[BEGIN Supplied material]

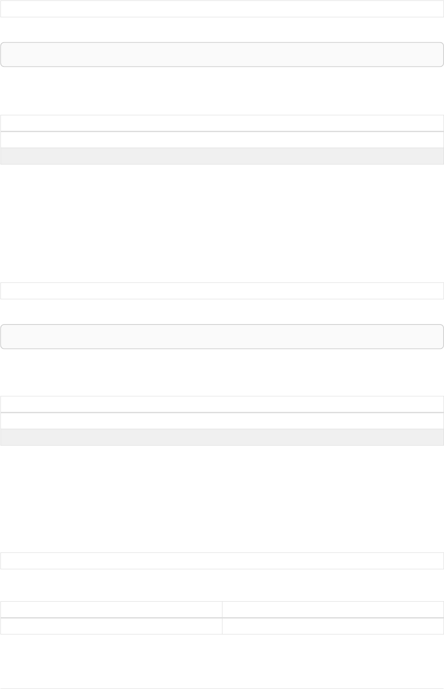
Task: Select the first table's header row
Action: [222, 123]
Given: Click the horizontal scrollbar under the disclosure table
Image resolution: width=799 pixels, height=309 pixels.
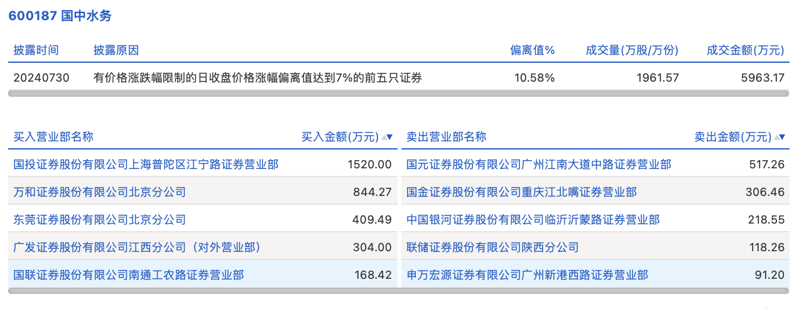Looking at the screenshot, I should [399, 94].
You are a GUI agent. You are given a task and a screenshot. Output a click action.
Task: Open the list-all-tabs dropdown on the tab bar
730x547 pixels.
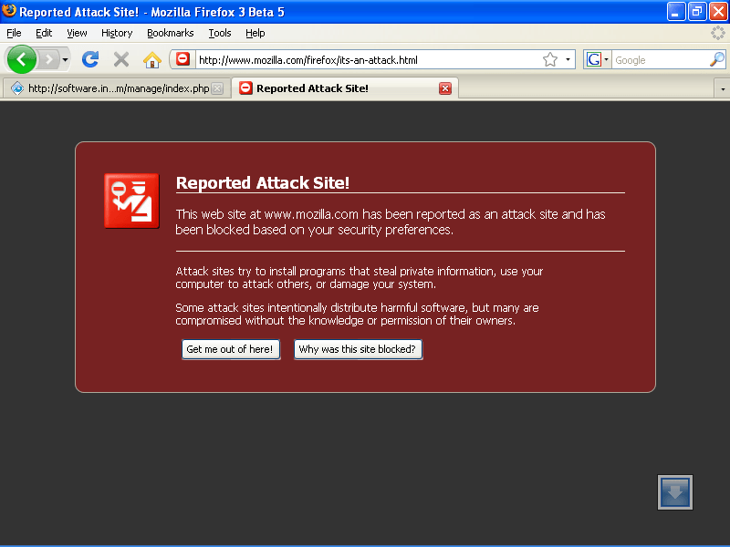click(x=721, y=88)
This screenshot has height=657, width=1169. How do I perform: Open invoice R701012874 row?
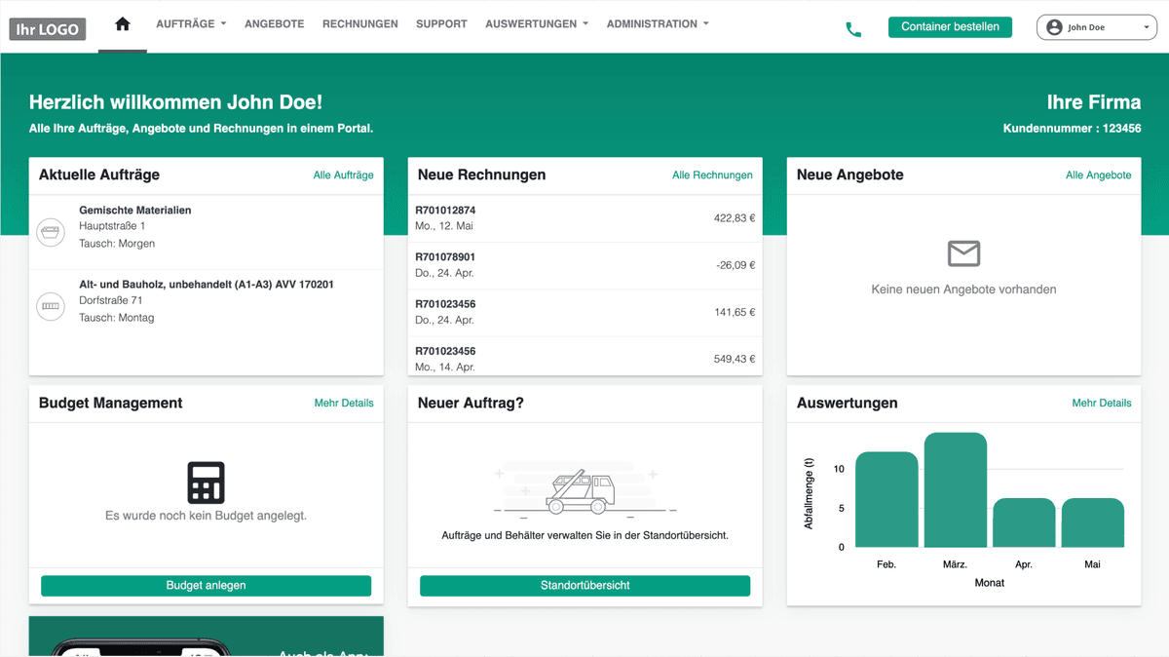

[END Supplied material]

— Stated problem —
Format every line of the items above as a JSON list of strings, one string per line, with blank lines and pictures left out.

— Full solution —
[
  "Task: Select the first table's header row",
  "Action: [222, 123]",
  "Given: Click the horizontal scrollbar under the disclosure table",
  "Image resolution: width=799 pixels, height=309 pixels.",
  "Looking at the screenshot, I should [399, 94].",
  "You are a GUI agent. You are given a task and a screenshot. Output a click action.",
  "Task: Open the list-all-tabs dropdown on the tab bar",
  "730x547 pixels.",
  "click(x=721, y=88)",
  "This screenshot has height=657, width=1169. How do I perform: Open invoice R701012874 row?"
]